The initial study reported a peak performance with the use of SVMs as the classifier of choice and bigrams as the document tokens. Bigrams here refers to sequential two-word combinations. For example in the sentence, “the cat sat on the mat” the extracted bigrams would be “the cat”, “cat sat”, “sat on”, “on the”, “the mat”. Bigrams can provide context and thus more information when compared to single words. I carried out a 80-20 split for the training and testing sets respectively. This meant the classifier was trained on 1280 documents comprised of 83000 features using 5-fold cross-validation and tested on the 320 remaining documents. All features were normalised to unit length.

Parameter optimisation was carried out using a gridsearch method. The parameter set used was kernel type (linear, radial basis function), C ([0.1,0.4,1,10,100]) and gamma ([0.001, 0.0316, 1, 31.6, 1000]). Kernel type here refers to the function used to transform features. A linear kernel will typically assume that the data is linearly separable and try to find a pair of hyperplanes which maximally separate the two sets. It will try to maximise the margin between the two hyperplanes via an optimisation process. The C parameter controls the size of this margin with respect to how tolerant we want the classifier when misidentifying positive cases. A large C value will lead to small margins which in turn leads to a lower chance of false tests but a higher chance of overfitting. A radial basis function on the other hand is more flexible in the sense that it can find sensible classification boundaries in cases where the data is non-linearly separable. It achieves this by projecting the data into a higher dimensional space where a solution is more tractable. Contrary to the C parameter, gamma is specific to RBF kernels. It controls the radius of the support vectors and consequentially the complexity of the model’s hypothesis. High gamma values will lead to complex solutions which can lead to overfitting. On the other end of the spectrum, low gamma values may lead to simple solutions which in some cases might not be sufficient to describe the input space.

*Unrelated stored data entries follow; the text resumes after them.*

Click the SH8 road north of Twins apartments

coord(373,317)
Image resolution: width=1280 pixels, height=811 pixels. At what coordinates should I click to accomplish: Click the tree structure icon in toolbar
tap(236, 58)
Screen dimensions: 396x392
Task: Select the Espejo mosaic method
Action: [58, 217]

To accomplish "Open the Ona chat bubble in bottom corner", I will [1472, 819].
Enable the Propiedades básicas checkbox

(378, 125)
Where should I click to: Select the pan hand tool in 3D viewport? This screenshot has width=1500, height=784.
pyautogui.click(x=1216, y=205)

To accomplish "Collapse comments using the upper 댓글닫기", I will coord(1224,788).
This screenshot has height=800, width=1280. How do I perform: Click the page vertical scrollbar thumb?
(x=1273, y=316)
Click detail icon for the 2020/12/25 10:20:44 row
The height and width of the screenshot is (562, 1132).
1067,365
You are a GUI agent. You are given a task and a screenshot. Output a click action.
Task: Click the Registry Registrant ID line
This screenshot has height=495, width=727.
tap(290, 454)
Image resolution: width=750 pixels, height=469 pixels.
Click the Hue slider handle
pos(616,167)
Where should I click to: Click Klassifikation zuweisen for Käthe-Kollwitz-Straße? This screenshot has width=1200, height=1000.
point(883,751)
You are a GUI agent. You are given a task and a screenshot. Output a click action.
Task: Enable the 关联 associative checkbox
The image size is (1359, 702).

For the benchmark model, I first extracted all possible bigrams from the available text corpus (i.e. 1600 documents). I then computed the tf-idf (term frequency-inverse document frequency) value for each bigram. This value is an indication of the token’s prevalence in a document. High values generally mean that the token is highly distinctive of the document (and thus carries a high degree of information regarding document identification).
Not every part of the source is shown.